Kachin, one of Myanmar’s official 135 ‘ethnic minority groups’ is an umbrella categorisation actually encompassing several tribes within it. The Kachin people stretch beyond the borders of contemporarily demarcated Myanmar into China and India as well as having a significant diaspora elsewhere in the Asian region and beyond. The majority of the KSAS student body identify as such but the school accepts students from all ethnic backgrounds as it categorically rests its ethos on a universally imposed non-discrimination policy in light of the continued divisive nationwide conflict. Students can learn Jinghpaw- the lingua franca of the Kachin people, as well as Shan language, Japanese and, soon, Mandarin Chinese and Naga language.
In the school office, you’ll struggle to separate student from staff as many students are employed as part of the industrial apprenticeship program where they are supported in practical career-oriented training. But perhaps the most salient aspect of this institution is the level of activity and involvement that permeates throughout. I was lucky enough to be present during a student exchange with Yomagata University where nearly a dozen Japanese students came to share experiences and stories. In addition to seeing the city itself, we also took trips outside of Myitkyina to both Myitsone Dam and Indawgyi Lake. The former is a significant place both in terms of Kachin oral history and the contemporary conflict- as the site of a half-built Chinese-funded hydropower dam looms large against local efforts fighting government land grabbing. Our visit was buoyed by two community leaders that spoke to both such topics related to this particular site.
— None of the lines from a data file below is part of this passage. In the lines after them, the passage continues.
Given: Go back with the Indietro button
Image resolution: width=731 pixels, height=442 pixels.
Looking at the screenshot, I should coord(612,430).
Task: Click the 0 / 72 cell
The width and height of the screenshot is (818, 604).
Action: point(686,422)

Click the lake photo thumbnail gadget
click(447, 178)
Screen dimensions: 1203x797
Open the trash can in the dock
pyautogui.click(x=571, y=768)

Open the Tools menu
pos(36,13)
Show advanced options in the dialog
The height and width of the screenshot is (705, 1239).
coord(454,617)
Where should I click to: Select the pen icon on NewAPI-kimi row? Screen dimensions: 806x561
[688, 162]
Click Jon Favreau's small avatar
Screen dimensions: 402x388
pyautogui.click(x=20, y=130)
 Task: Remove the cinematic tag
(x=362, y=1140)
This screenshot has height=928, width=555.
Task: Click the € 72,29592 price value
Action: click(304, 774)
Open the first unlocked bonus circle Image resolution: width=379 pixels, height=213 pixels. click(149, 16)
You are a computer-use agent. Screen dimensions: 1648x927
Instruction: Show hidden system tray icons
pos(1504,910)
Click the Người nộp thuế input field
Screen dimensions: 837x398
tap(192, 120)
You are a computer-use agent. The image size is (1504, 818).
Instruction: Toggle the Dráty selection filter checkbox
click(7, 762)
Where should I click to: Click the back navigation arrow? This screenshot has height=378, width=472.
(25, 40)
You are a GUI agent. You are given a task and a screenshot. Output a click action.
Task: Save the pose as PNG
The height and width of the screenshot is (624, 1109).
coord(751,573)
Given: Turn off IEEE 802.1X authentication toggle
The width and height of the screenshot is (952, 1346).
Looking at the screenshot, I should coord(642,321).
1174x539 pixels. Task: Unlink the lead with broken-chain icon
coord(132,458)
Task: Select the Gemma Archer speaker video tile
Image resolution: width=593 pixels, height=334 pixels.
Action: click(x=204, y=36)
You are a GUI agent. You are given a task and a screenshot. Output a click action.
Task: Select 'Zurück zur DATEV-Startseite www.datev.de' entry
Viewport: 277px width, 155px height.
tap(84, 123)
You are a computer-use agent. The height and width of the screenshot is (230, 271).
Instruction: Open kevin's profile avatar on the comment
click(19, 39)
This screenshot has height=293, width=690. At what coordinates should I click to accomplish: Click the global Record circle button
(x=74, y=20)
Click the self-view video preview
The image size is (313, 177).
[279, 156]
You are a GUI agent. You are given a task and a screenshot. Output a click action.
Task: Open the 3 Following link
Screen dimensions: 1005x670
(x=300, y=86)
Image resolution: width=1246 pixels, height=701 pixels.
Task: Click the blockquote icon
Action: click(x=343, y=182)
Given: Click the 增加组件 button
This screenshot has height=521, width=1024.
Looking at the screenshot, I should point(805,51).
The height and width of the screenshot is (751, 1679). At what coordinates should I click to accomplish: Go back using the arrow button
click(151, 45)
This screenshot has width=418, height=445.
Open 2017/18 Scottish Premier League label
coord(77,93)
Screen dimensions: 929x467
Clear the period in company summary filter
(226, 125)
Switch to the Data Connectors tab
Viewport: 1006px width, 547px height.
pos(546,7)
Indawgyi Lake made for an equally educational excursion where students learned local ecology from our sage guide who had a 400-page bird reference book memorised nearly from front to back. Spectacular as these sights were, what possibly made the greatest impact was the opportunity for cross cultural socialisation among students of a similar age group. This peer-to-peer contact cannot be understated and came out in moments seemingly ordinary – on long bumpy bus rides and over meals shared.
The exchange was rounded off by a Cultural Day celebration where students proudly sported their lush traditional attire; dancing through the school’s main building, joyfully brandishing Kachin ceremonial drums and swords. In nights such as these, it’s clear that students exercise visible control in the smooth running of school events. The impacts of this participatory design are bore out in a student population that refuses to shy away from action.
In regions impacted by conflict, providing the youth with a sense of invested community and quality education is radical action- aimed at fitting young minds with the tools needed to address the issues that continue to plague those generations currently in power. Let this school be a shining example of a locally founded, run and funded institution doing just that. The ballooning student population, which is starting to outgrow the campus itself, is evidence that Myitkyina is yearning for places and intentions such as these- and KSAS is here to provide.